Although it might appear to the contrary, computers are really quite stupid machines. Or better said, quite simple, because they only “understand” simple instructions such as “add these two numbers together” or “tell me which number is greater.” This is what we call machine language. The great advantage of machine language is that a computer processor can run these simple operations at full throttle.
During information technology’s early days, computer programmers – a majority of whom were women – had the tiresome task of writing in this language. Let’s think for a moment about the attention to detail that is required to use only this means to write a program to launch a man into space. It would be like instead of using phrases such as “go straight to the intersection and turn right” to explain to someone how to get from one street to another, you had to say “raise your right leg, raise your left leg, repeat ten times, turn your body 90 degrees to the right …”
It goes without saying that we humans are terrible with this level of detail; exclusively using machine language would have relegated computers to the domain of specialists. In the early 1950’s, the American Grace Hopper – who was not only a programmer but also a serving member of her country’s navy – had a brilliant idea: Why not write a program that would translate commands written in English into machine language? Thus the compiler was born.
In the world of computing, all those programs that translate one programming language into another are called compilers. The most frequent practice is to compile a language that more closely resembles a human language – commonly called high-level languages – with machine language. Although it is now possible to find compilers between different high-level languages. Building on our previous example, the compiler translates our phrase “go straight to the intersection” into the necessary sequence of movements.
Names, variables, and functions
The most important feature of high-level programming languages is that they provide abstractions so we can avoid grappling with the most minute level of detail. Different languages work with different levels and forms of abstraction. Nonetheless, almost all of them share some general concepts.
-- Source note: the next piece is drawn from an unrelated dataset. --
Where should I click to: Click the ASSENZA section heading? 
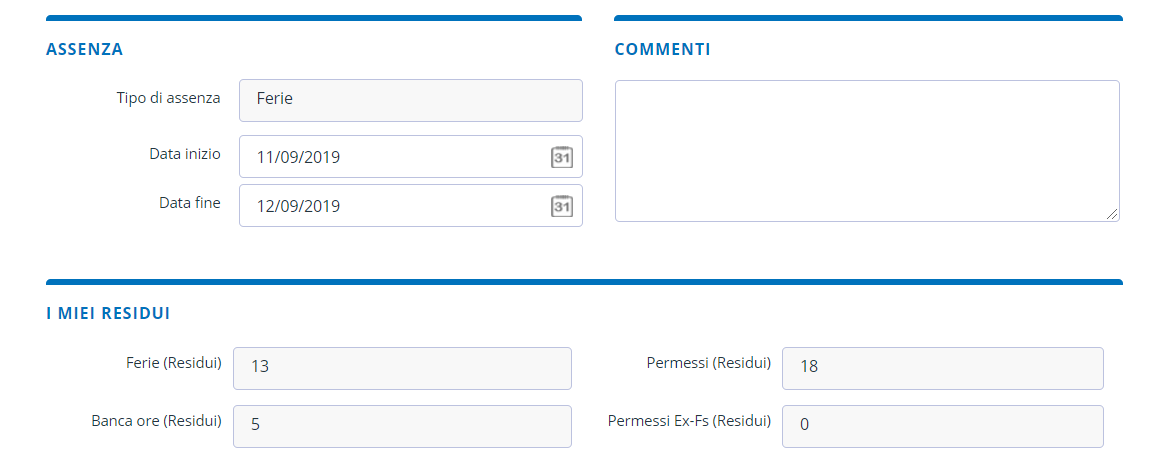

The location of data inside the computer is expressed as a place in the processor called a record, or in memory, or on an external device. But from a human point of view, a command such as “divide the value in record A by the value found in memory position 42” doesn’t reveal anything about what is happening. This is why programming languages allow elements that constitute a program to be named; if we call record A “distance” and the memory position we refer to is “time”, it is easier for us to understand that the program is calculating velocity. A name that is given to represent a data point is commonly called a variable. Programmers, thus talk about “declaring a variable” when they mean “give a name to the place that contains the data point” or “assign a variable” when they want to say “give a specific value to this data point.”
Let’s go back to our example. If we are developing a navigation program, it is likely that we will have to repeat the same series of commands many times in order to verify the name of a street. One possibility is to copy and paste the code that performs this task every time we need it. But a better approach is to assign a name to a sequence of commands; this is what we call a function, procedure, or subroutine (the slight differences between these elements is not important at this point).
Using functions has two key advantages: first, it facilitates the understanding of the program by documenting the purpose behind a series of commands. But it also lets us make corrections or modify the program from a single, central point: if we discover an error in the way we are checking the name of a street, we only have to make the correction in the function, and not in each location where it is used.
Apart from its significant complexity, there is another problem with machine lange: there is not a single “machine language” – rather each new processor model introduces variations. Although different models can share a large part of their machine language (which is when we talk about them having the same architecture), this would mean that a programmer would have to learn a new programming language each time a new model of processor were to hit the market. To put it another way, it would be like having to re-learn how to sweep each time we bought a new broom.
The introduction of compilers as intermediaries between a high-level language and machine language solves a large part of this problem: we can create various compilers that understand the same language on one side of the communication chain but produce different machine language output. This way we don’t need anything more that a small group of experts to keep the compilers up to date, allowing the majority of programmers to ignore the whims of the market and keep coding the same way. This explains why languages like C or Lisp that were already in use in the 1970s can still be used today.
In this article we have talked about programming languages in the plural, because the same way human language caters for infinite variations, so to do programming languages. In our next installment, we will try give a broad description of the most important families of languages. As we mentioned above, the differences are in the abstractions provided by each language.